Se, ad esempio, so che da un mio comportamento adirato riceverò, per contagio emotivo, un feedback di rabbia, perché so che è quello che scatterà nella mente dell’altra persona, potrò adottare un comportamento differente. Sempre che mi interessi preservare quella relazione.
Un terzo livello, ancora più alto, di osservare l’intero processo, che Paolo Legrenzi chiama autoriflessione nel libro “La mente”, fonda l’intelligenza dell’uomo. A questo livello si colloca la capacità di pensare dall’esterno i due modelli di contenuti mentali, l’uno comprendente l’altro.
Ed ecco spiegato il secondo punto delle ragioni della superiorità della razza umana rispetto alle altre conosciute. L’uomo è intelligente perché può inglobare più livelli di comprensione dei modelli mentali altrui.
La stupidità
Impensabile un livello ancora superiore, un quarto livello: già la frase “io so che tu sai che io so”, che schematizza il concetto, crea una certa confusione (come il dantesco “Credo ch’ei credette ch’io credesse”). Figuriamoci andare oltre (benché non impossibile). Ma, per deduzione, possiamo adesso delineare il profilo della persona stupida.

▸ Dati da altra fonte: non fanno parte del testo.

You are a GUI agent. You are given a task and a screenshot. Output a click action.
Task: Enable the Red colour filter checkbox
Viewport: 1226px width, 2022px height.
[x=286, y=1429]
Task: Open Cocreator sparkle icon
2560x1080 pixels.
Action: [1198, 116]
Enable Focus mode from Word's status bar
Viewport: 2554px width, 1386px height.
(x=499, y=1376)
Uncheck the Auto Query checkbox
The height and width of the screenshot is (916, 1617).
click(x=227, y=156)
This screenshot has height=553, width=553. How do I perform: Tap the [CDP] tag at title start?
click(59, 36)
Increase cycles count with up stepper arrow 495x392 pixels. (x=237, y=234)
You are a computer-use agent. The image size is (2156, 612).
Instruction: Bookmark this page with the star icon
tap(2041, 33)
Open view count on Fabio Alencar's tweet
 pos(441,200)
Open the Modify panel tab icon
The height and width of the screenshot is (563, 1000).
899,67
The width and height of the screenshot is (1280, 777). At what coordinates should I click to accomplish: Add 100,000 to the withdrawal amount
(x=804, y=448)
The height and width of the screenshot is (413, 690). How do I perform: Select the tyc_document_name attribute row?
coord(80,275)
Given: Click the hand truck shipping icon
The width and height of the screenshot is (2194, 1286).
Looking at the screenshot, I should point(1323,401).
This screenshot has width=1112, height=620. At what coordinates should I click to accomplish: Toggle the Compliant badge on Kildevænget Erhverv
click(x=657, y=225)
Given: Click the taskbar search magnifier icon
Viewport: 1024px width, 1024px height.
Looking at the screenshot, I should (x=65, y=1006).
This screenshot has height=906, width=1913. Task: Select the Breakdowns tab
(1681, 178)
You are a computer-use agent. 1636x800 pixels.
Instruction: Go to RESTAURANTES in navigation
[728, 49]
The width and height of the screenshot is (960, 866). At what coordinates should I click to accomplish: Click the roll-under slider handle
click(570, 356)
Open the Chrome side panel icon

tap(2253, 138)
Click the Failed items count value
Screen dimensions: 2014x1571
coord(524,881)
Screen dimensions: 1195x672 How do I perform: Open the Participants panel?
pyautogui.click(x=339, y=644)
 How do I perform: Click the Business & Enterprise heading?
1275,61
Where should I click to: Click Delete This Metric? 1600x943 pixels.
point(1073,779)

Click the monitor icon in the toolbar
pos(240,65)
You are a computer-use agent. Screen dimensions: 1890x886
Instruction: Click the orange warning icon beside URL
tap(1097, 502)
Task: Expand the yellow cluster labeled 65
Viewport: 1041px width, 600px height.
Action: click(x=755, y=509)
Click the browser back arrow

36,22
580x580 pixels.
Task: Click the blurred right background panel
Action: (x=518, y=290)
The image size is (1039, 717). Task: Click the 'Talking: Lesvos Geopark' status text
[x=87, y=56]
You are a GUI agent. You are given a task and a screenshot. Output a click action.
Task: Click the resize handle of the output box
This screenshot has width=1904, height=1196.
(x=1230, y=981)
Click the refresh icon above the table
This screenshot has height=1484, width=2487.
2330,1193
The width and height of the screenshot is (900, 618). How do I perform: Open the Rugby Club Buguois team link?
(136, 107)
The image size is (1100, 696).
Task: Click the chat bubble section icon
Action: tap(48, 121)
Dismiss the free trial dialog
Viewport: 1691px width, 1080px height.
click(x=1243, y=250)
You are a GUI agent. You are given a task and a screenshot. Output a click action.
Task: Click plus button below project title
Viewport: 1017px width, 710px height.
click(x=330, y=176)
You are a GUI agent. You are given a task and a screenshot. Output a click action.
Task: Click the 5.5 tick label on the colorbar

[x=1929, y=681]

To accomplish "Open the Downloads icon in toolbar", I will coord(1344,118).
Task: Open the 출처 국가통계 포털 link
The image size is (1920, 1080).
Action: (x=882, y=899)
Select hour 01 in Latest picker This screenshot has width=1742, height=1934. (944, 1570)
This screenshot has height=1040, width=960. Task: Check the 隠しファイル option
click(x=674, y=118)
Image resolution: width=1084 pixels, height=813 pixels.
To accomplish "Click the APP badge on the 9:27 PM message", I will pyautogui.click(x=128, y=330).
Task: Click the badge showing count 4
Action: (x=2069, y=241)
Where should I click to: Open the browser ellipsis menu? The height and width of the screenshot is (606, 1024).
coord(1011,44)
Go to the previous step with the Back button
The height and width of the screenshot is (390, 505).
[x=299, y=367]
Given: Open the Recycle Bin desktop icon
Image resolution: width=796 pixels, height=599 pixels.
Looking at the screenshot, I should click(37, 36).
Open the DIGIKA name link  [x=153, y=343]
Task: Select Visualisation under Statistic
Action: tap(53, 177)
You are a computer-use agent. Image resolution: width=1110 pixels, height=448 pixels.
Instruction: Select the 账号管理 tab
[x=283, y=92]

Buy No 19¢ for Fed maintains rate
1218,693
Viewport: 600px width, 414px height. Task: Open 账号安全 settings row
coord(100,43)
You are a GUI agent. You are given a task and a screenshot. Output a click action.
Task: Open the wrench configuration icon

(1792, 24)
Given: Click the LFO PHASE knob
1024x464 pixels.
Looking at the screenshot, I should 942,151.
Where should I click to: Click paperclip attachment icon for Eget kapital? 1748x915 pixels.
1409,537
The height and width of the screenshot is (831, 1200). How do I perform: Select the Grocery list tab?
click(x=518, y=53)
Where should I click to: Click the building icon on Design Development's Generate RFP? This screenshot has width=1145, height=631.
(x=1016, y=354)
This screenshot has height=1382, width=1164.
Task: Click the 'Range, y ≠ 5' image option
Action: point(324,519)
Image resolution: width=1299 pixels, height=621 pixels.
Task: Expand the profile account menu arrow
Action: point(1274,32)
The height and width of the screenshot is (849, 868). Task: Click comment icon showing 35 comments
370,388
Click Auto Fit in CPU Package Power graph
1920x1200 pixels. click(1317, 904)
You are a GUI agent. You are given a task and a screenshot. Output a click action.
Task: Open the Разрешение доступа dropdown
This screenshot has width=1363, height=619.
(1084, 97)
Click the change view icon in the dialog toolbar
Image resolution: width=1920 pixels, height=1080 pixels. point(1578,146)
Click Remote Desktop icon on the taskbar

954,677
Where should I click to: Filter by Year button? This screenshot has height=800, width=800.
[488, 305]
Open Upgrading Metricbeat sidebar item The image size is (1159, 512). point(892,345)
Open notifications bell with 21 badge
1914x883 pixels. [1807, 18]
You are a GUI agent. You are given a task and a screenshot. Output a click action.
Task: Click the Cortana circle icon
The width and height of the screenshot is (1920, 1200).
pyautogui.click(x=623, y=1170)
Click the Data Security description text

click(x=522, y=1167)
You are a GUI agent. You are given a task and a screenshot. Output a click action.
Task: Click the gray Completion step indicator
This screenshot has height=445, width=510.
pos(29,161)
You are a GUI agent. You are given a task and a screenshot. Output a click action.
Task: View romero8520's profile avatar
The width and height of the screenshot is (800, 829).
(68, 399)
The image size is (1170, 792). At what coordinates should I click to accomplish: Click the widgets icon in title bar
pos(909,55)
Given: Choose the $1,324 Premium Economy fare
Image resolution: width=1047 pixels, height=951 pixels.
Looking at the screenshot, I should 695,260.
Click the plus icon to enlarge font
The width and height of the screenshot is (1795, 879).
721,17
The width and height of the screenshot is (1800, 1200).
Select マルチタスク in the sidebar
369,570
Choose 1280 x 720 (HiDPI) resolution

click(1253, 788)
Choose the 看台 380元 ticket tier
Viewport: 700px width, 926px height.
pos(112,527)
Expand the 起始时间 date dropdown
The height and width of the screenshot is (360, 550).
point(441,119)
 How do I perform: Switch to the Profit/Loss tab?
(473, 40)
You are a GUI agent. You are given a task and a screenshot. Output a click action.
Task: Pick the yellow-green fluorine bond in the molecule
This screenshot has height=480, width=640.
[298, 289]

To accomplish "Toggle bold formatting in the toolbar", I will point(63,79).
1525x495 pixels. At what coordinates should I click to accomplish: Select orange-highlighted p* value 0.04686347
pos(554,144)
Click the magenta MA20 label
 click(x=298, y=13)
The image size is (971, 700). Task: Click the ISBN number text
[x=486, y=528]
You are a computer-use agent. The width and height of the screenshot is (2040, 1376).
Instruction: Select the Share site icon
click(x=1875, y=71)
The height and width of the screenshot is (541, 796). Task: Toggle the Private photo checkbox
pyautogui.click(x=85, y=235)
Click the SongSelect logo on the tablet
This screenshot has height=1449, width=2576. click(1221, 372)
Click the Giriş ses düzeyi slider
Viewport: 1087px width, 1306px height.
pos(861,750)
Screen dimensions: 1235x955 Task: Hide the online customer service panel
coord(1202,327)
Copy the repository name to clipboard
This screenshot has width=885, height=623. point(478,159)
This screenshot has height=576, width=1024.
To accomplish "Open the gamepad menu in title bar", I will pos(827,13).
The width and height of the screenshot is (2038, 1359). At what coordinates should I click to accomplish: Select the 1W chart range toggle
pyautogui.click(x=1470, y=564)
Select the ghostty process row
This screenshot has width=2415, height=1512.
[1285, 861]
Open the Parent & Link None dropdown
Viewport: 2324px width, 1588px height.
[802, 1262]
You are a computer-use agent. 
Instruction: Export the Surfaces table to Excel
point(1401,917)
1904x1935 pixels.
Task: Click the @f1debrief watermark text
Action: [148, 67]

Accettata la validità di questo principio, infatti, occorre sapere che tutto ciò che non lo rispetta, come ad esempio:
- non capire se stessi;
- non capire gli altri;
- non capire il mondo;
connota la stupidità.
Stupidi di diritto
E’ lecito, a questo punto, chiedersi se non avere consapevolezza di sé (non capire se stessi) sia da considerarsi un limite tipo della persona stupida. E probabilmente sarebbe così se, nel mondo, quella di non capire se stessi (e di fuggire da se stessi) non fosse una necessità, talvolta. Una protezione dal dolore che provoca la consapevolezza. Dico “sarebbe” poiché, alla luce di quanto detto, il mondo sarebbe popolato prevalentemente da persone stupide (e forse lo è davvero ma fate un po’ voi!). Vuoi riconoscerle? Fatti un rapido calcolo: quante persone conosci che
- non chiedono mai scusa;
- non sanno rispettare un impegno;
- sanno sempre tutto loro;
- credono di non sbagliare mai.
Continua tu.
Se non sono stupide, in che modo si sposano queste caratteristiche con i modelli della mente che comprendono i modelli altrui? Le persone così non hanno cognizione di sé. Quindi, non possono averne degli altri.
Nel Medio Evo Pietro Metastasio, anche se la frase viene attribuita a Dante Alighieri, scriveva “ciascun dal proprio cuor l’altrui misura”. Allora, mi domando: come appare una persona agli occhi di uno stupido di diritto?